Uniti ma divisi, nel teatro della foresta di mangrovie più vaste al mondo che chiamiamo Sundarbans: tre diversi personaggi. Il primo nuota, per definizione, sotto il ciglio di quell’acqua opaca per la terra e il fango smosso, andando in cerca del tesoro ittico della giornata. Il secondo viaggia in mezzo agli alberi, strisce mimetiche nel vento, con gli artigli pronti per ghermire chiunque invada il proprio territorio. Il terzo sono io, il terzo siamo noi. Il terzo è il tipico rappresentante (singolare/plurale) delle genti indigene del Bangladesh. Tra quest’ultimo e il secondo, quella tigre delle circostanze, non può esservi un incontro produttivo, poiché siamo rispettivamente assai pericolosi, carnivori aggressivi, costruttori e boscaioli… Tra la lontra ed il secondo, zero incontri, poiché lei sa correre e nascondersi, gettarsi in acqua e scomparire molto prima di finire preda del famelico felino. E invece, l’uomo? C’è un conflitto, un dramma, qualche tipo di racconto? Ebbene, se vogliamo, c’è qualcosa di persino meglio di così; un’antica e importantissima alleanza. Così tanto duratura perché possa teorizzarsi, in questi luoghi, quell’approssimazione funzionale del processo evolutivo della natura, che ha comunemente il nome di addomesticazione. Nato e ancora adesso presentato in modo più che mai evidente, dal ripetersi di un gesto antico: quello del maestro pescatore, circondato da una schiera di assistenti zampettanti, squittenti e quanto mai operosi.
Questo genere di lontre, immagino le conosciate molto bene. Si tratta delle Lutrogale perspicillata o “a pelo liscio” esteriormente molto simili alla specie più diffusa dalle nostre parti, soprattutto nello stato naturale di questi animali, ovvero quello ricoperto e intriso di acqua quando emergono dall’increspata superficie del proprio habitat privilegiato. Per rientrare, almeno in questo caso, nella scatola di legno incorporata nel tipo più classico d’imbarcazione del gruppo etnico e culturale dei Malo jele, popolazione fortemente radicata nell’ambiente estremamente umido delle remote Sundarbans. Intendiamoci, non siamo certamente qui a parlare di un’industria pervasiva secondo gli standard d’osservazione moderni, che possa costituire le ragioni del sostegno di una vera e propria economia. Bensì della pratica lungamente tramandata di un particolare tipo di attività familiare, oggi sfruttata da circa 300 persone a voler essere conservativi, benché fosse in grado di coinvolgerne almeno 10 volte tante all’inizio del secolo scorso; nient’altro che un approccio, se vogliamo, ad un diverso tipo di rapporto proficuo con la natura.
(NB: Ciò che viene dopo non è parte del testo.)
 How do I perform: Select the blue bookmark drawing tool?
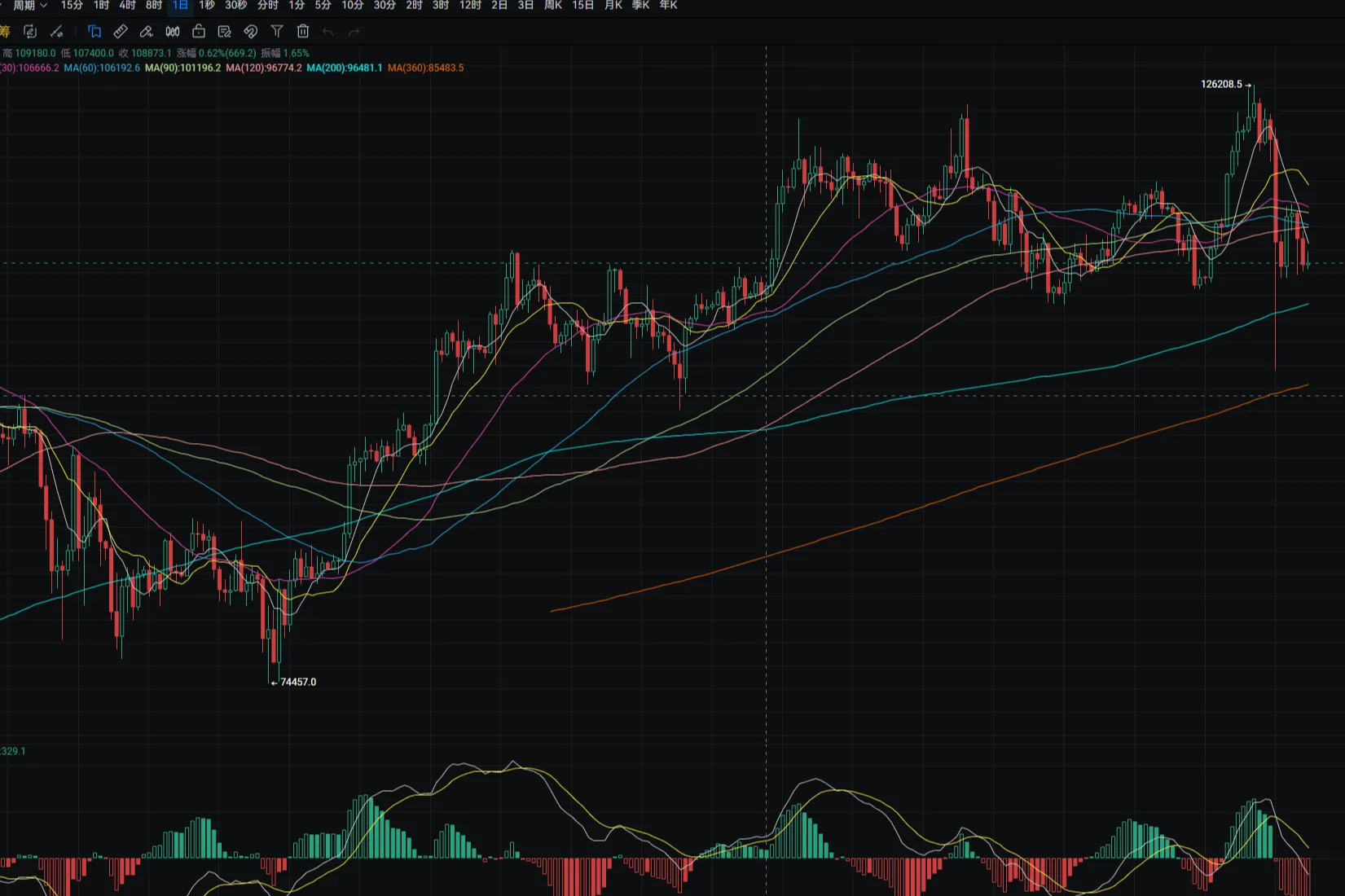click(95, 32)
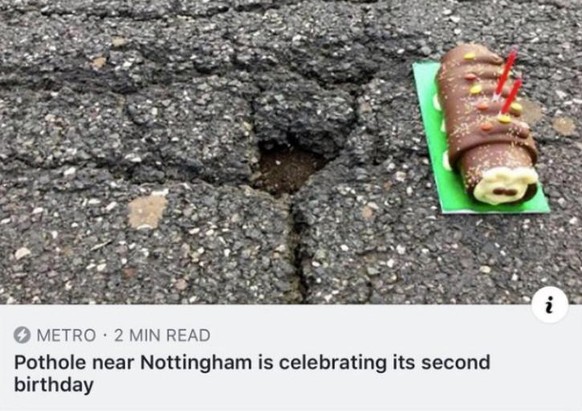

Che consiste, come avrete già intuito, nel procurarsi una certa quantità di lontre in età pre-adulta ed addestrarle, al fine di poter contare sulla loro assistenza durante la ricerca e la cattura sistematica del pescato. In un numero tra i tre e i sei animali per ciascun operatore, di un approccio che prevede inoltre la partecipazione di almeno un paio di aiutanti umani, al fine di manovrare la barca e nel contempo i lunghi pali, al termine dei quali sono collocate, rispettivamente le lontre e le reti. Metodologia la cui provenienza da un periodo cronologicamente remoto risulta chiaramente osservabile, nell’estrema efficienza con cui sembra mettere a frutto lo spazio difficile della palude…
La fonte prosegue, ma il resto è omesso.